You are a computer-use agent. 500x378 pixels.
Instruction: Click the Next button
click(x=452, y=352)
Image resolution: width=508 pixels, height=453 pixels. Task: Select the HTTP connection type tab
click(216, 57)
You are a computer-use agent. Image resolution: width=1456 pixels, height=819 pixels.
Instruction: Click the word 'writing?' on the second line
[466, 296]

+--

-- Description of the task --
Set down exactly, and only, the lines of the data above from the line containing "Image resolution: width=508" through the last one.

-- Answer for the task --
Image resolution: width=508 pixels, height=453 pixels. Task: Select the HTTP connection type tab
click(216, 57)
You are a computer-use agent. Image resolution: width=1456 pixels, height=819 pixels.
Instruction: Click the word 'writing?' on the second line
[466, 296]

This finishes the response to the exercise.